In the operation of the system shown in FIG. 4, a mixture of oil and gas flows from the oil-bearing formation 32 through the fourth and third casing sections 24 and 22 (FIG. 2), respectively, into the tubular member 120 and into the separator 70, as shown schematically by the arrows 90. The separator 70 separates at least a portion of the gas from the mixture of oil and gas in the oil well to produce a separated gas and an oil-enriched mixture. As shown schematically by the arrows 92, the oil-enriched mixture produced by the separator 70 is discharged upwardly through the outlet 70b, the coil-by-lubing annulus 134, the wellhead 28 (FIG. 2), and the oil-enriched mixture line 80 to surface facilities described below. As shown schematically by the arrow 94, the separated gas produced by the separator 70 is discharged upwardly through the gas outlet 70a, the coiled tubing 132, the gas line 82, and to surface facilities which compresses the gas to the injection pressure, defined above. Compressed gas is discharged from the surface facilities through the gas return line 84 into the tubing-by-casing annulus 72. As shown schematically by the arrow 96, compressed gas in the tubing-by-casing annulus 72 is ported through the hole 60 into and through the straddle-by-tubing annulus 124, the annular space 128, the perforations 130, and into the injection zone 30.

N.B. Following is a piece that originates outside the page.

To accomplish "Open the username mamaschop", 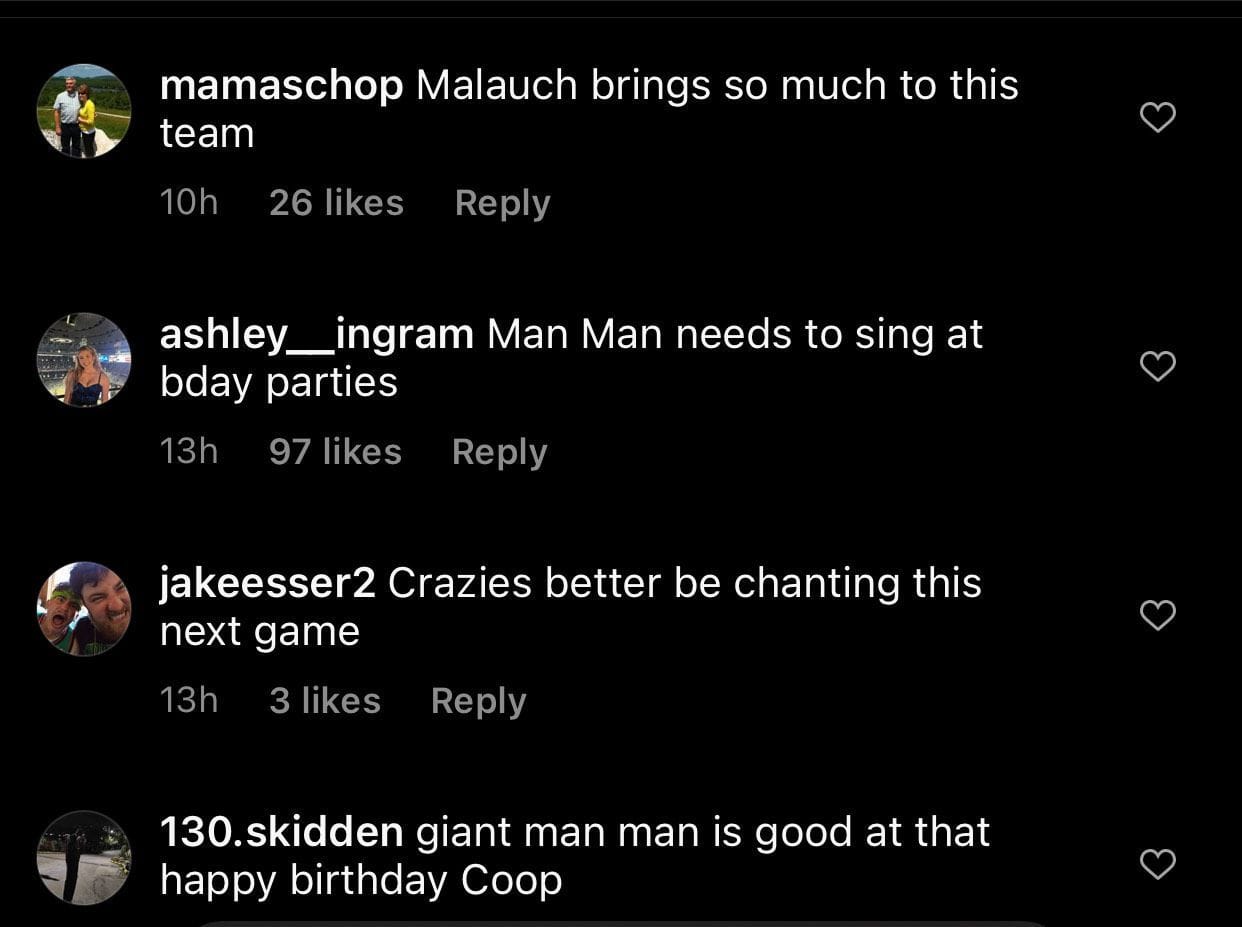I will tap(281, 86).
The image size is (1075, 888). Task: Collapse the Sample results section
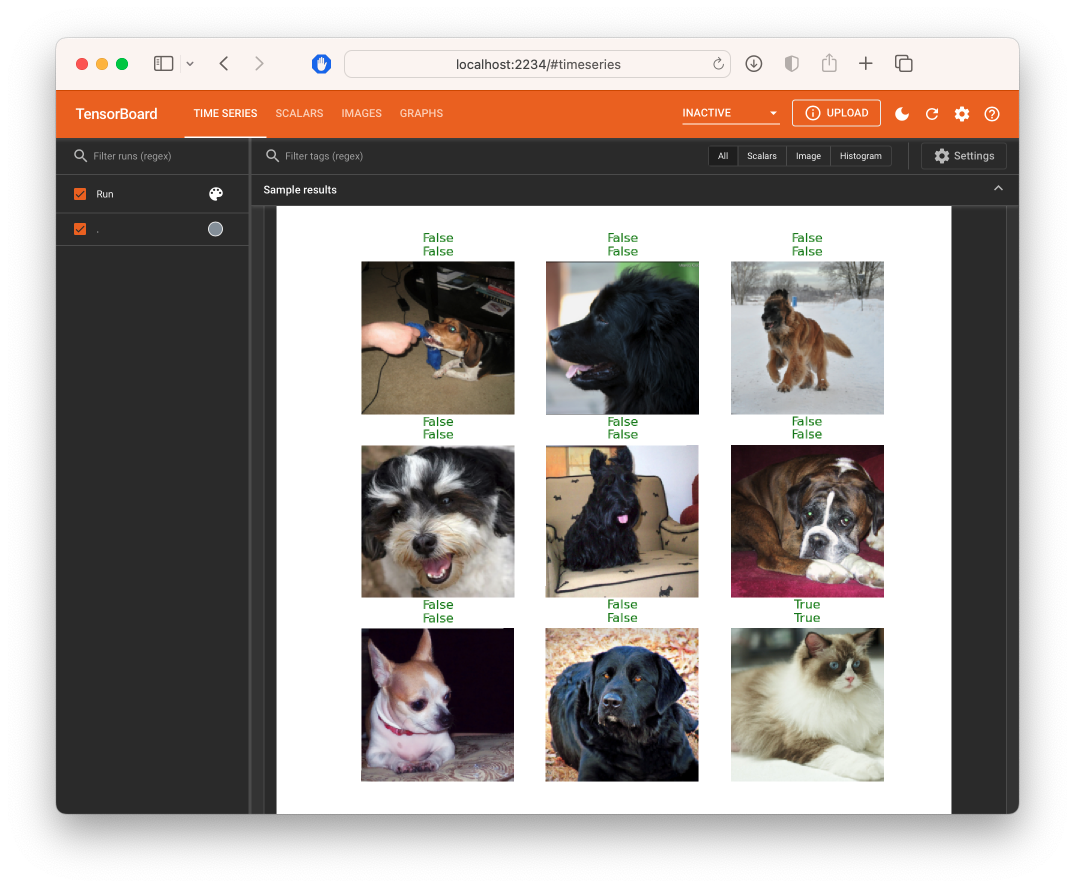[997, 189]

In an alternate embodiment of the system shown in FIG. 4, the separator 70 may be provided with a cross-over device (not shown), well known to those skilled in the art, to direct separated gas from the separator to the annulus 134 rather than the tubing 132, and to direct the oil-enriched mixture from the separator to the tubing 132 rather than the annulus 134. The oil-enriched mixture line 80 would then be connected in fluid communication with the tubing 132 rather than the annulus 134, and the gas line 82 would be connected in fluid communication to the annulus 134 rather than the tubing 132. Operation of such an alternate embodiment would otherwise be substantially similar to the operation of the embodiment shown in FIG. 4.

In a further alternate embodiment of the system shown in FIG. 4, the system may be configured without the tubular member 120, the packers 122 and 126, and the hole 60 by replacing the packer 126 with the packer 36 and extending the production tubing 26 to and through the packer 36. Operation of such an alternate embodiment is substantially similar to the operation of the embodiment shown in FIG. 4, except that the mixture of oil and gas flows through the production tubing 26 without flowing through the tubular member 120, and compressed gas flows through the annulus 72 to the injection zone 30 without flowing through the hole 60 and through the annulus 124.

By the use of the system shown in FIG. 4, not only is a portion of the gas separated downhole from the oil/gas mixture, and the gas pressure maintained, and the measurement of the separation efficiency and injection gas composition facilitated as with the system of FIG. 2 but, additionally, the system of FIG. 4 does not require an additional well to inject gas downhole and, thus, does not require a significant quantity of piping and valves at the surface to interconnect various wells.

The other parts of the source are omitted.